The problem with The Current War which focuses on the battle between Edison and George Westinghouse (Michael Shannon, again) for supremacy within America’s burgeoning electricity web, is that, unlike some of those other movies about lovable bad boys, The Current War inexplicably focuses on an episode of Edison’s life during which not only is he insufferable, he is sort of always (spoilers) a loser.
We begin in the 1880s with an anemic prologue about the state of the stalemate between Edison and Westinghouse, a few years after the former has invented the filament lightbulb. Immediately we are off on the wrong foot as the audience is naturally curious about, but deprived of, any insight into that momentous achievement. Instead, we are dropped in the middle of a dispute over two systems of delivering currency, the qualities of which are also scarcely explained.
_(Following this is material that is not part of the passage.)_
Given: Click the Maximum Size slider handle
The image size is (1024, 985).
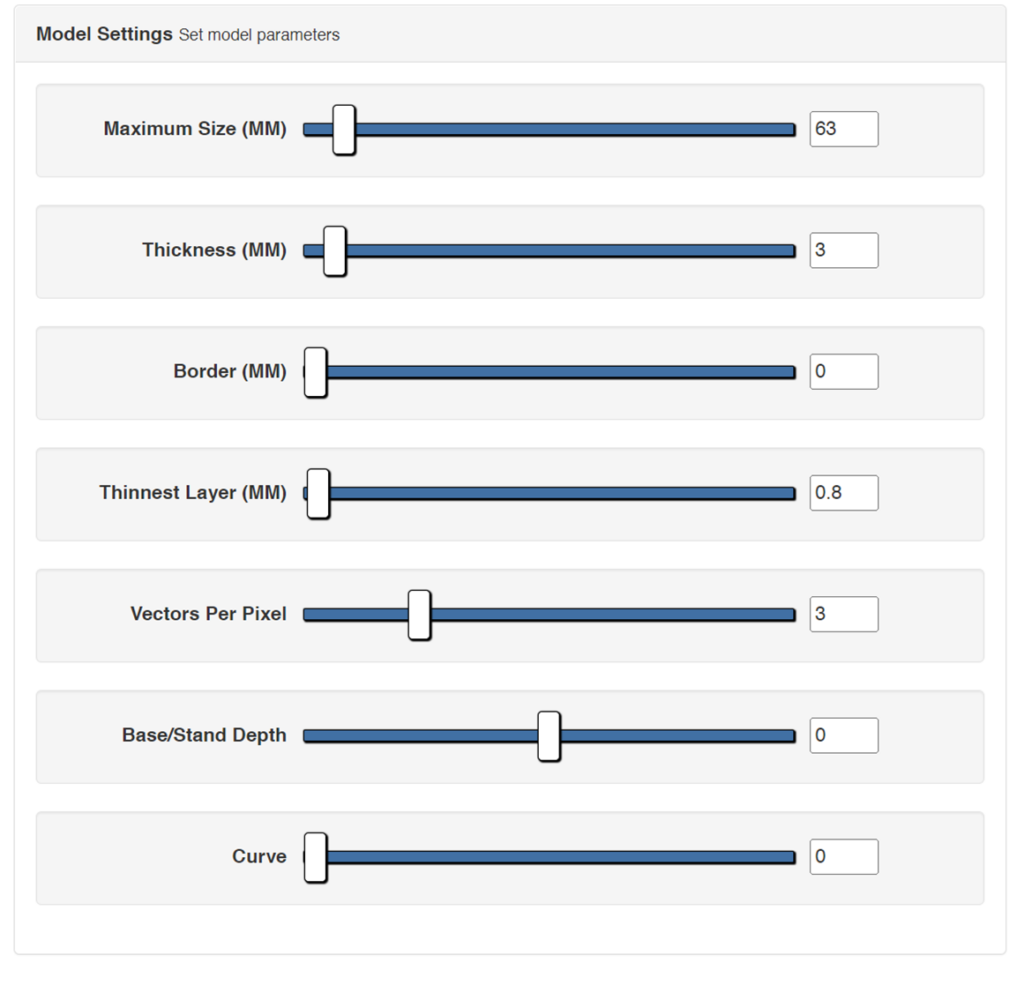Looking at the screenshot, I should [344, 129].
No matter, the showy period costumes, the moody lighting, and the catchy music are sufficient to keep us piqued, at least until the action finally gives way to big maps of the USA’s electrical grid setting out what is at stake between the two professional rivals. It looks almost like some of the chalkboards that Alan Turing set up to crack the enigma machine in The Imitation Game, and any similitude between the two films is clearly not a coincidence. (Indeed, they have The Weinstein Co. behind them as well.)
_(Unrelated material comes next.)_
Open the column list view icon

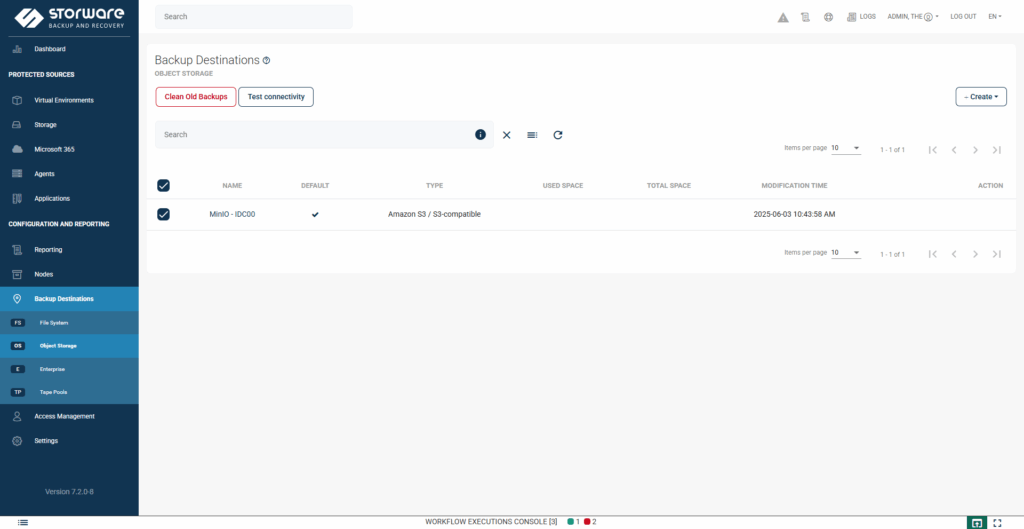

Indeed, Cumberbatch plays Edison with flashes of the same misunderstood genius, well-meaning eccentric that drove his portrayal of the British programmer in that World War II film. Though his desire to give American Edison a slight across-the-pond accent may have been going a bit too far.
The Current War then ambles from conflict to conflict like a lost electron, and never quite crystallizes into a unifying thread. There is an interesting subplot about the invention of the electric chair as a method to execute death row inmates that emerges in the late 1880s and 1890s as a byproduct of the cutting rivalry between Edison and Westinghouse. Edison essentially engages in a smear campaign against George’s form of delivering electricity, arguing that the alternating current system of Westinghouse was dangerous and could lead to human electrocutions and deaths. It is sort of a modern day, political smear campaign, except it features Cumberbatch doing his best to seem troubled, misunderstood, and completely unsympathetic. We have had enough of it in real life, I suspect.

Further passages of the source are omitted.